Первая повесть трилогии раскрывает богатый и яркий мир коллективной фантазии Дома. Но ролевая игра в Птиц и Логов, смешные и точные прозвища воспитанников, амулеты, ритуалы и стенные росписи быстро приедаются без главного: большого сюжета Дома.
Трилогия построена как фэнтези, и читатель готовится к большой финальной битве. Вот только за что биться «воинам», где в их новом Средиземье полюса доброго и злого?
Очевидное противопоставление – Дом и Наружность (мир за пределами интерната) – постепенно приобретает тонкий смысл. Наружность – не просто широкий мир, но вообще мир видимый, тот, что доступен взгляду, не проникающему в глубину и суть вещей. «Цирк» – такой диагноз ставит «большой игре» Дома Курильщик, основной рассказчик в книге. Но такое восприятие сокровенной сказки Дома нелицеприятно характеризует самого Курильщика. Нам легко встать на его позицию «нормального» человека, который тщетно подбирает рациональное объяснение принятым в Доме обычаям: «они превращали горе в суеверия…». Но мания расколдовывать знаки, воспринимать игру как абсурд глубоко связана с недалекостью.

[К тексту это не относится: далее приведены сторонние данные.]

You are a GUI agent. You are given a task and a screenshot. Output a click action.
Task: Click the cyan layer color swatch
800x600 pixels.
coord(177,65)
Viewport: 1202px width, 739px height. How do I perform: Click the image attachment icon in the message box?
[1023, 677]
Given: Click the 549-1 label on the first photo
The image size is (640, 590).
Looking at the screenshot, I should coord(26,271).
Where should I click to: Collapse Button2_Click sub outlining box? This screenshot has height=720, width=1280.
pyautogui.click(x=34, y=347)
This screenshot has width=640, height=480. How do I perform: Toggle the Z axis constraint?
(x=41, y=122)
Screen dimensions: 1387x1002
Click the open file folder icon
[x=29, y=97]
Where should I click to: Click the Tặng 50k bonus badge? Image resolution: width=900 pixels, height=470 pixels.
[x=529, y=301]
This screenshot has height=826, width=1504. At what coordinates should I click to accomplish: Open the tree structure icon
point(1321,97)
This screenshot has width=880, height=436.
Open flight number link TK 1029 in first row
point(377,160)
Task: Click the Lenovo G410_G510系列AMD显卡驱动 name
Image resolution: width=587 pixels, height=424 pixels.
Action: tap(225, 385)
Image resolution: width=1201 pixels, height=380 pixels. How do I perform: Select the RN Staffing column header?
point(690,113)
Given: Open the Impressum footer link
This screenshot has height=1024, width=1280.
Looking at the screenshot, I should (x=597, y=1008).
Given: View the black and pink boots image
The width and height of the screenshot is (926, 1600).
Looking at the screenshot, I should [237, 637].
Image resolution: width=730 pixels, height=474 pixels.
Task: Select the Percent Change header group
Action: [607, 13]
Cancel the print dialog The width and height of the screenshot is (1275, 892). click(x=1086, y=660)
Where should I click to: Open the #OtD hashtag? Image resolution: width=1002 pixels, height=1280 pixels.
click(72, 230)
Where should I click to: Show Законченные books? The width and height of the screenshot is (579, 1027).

Когда единомышленник Курильщика зло говорит о том, как встретит этих заигравшихся в прятки «страусов» в широком мире, его соседи по комнате отнимают его убогую фантазию, обживают ее по-своему и возвращают «хозяину» в перевернутом, смешном, обогащенном деталями, как витаминами, виде.
Чья правда перевесит: Курильщика, который представляет тут не только широту взгляда «нормального» человека, но и его ограниченность, – или его оппонентов, совершающих безумные с виду, но внутренне ответственные поступки?
В книге Петросян – как в классическом фэнтези добро и зло – борются воображение и здравый смысл. И как добро не может не победить – так и сокровенная тайна Дома должна восторжествовать над видимой реальностью. Детская игра приобретет серьезность мистерии.
«Дом, в котором…» пополняет ряд современных сказочных романов, принципиальное новаторство которых – изображать альтернативную, фантастическую реальность с высочайшей степенью достоверности. Такое полное переселение в сказку можно было бы расценить как эскапизм, если бы авторы не давали понять: попадание в сказку – не праздник непослушания, а духовная ответственность. Романы Боровикова, Старобинец, Петросян интересны тем, что, творя мир воображения, мистики, волшебства, они воскрешают в читателе веру в нематериальное измерение мира и духовную силу человека. В этих книгах сказка против традиции не ложь и даже не намек на правду, а сама правда, впрямую высказанная, подобно тому как «Ночь Сказок» у Петросян означает «Ночь, когда можно говорить» – о сокровенном устройстве Дома.
«Страшная сказка» – так почему-то определила в «Новом мире» Мария Галина трилогию Петросян. Но «страшная сказка» – это история вроде той, что рассказана в фильме «Звонок». Самый страшный момент фильма – не явление нечесаной девочки из телевизора, а осознание того, что девочке «нельзя было помогать». Это нарушение закона, вызывающее тошноту, как провал опоры под ногами. Книга же Петросян – сказка добрая и правильная, где помощь получают достойные. Самый смешной и волшебный герой трилогии, красноречивый колясочник Табаки, произносит эти слова в шутку, но жизнь в Доме и вправду требует «самопознания и очищения духа». Потому что законы Дома – не произвол игры, а его живое дыхание. Не герои придумывают Дом – а Дом творит их, подобно древней магии Нарнии, управляющей всякой судьбой, от малой мыши до льва Аслана.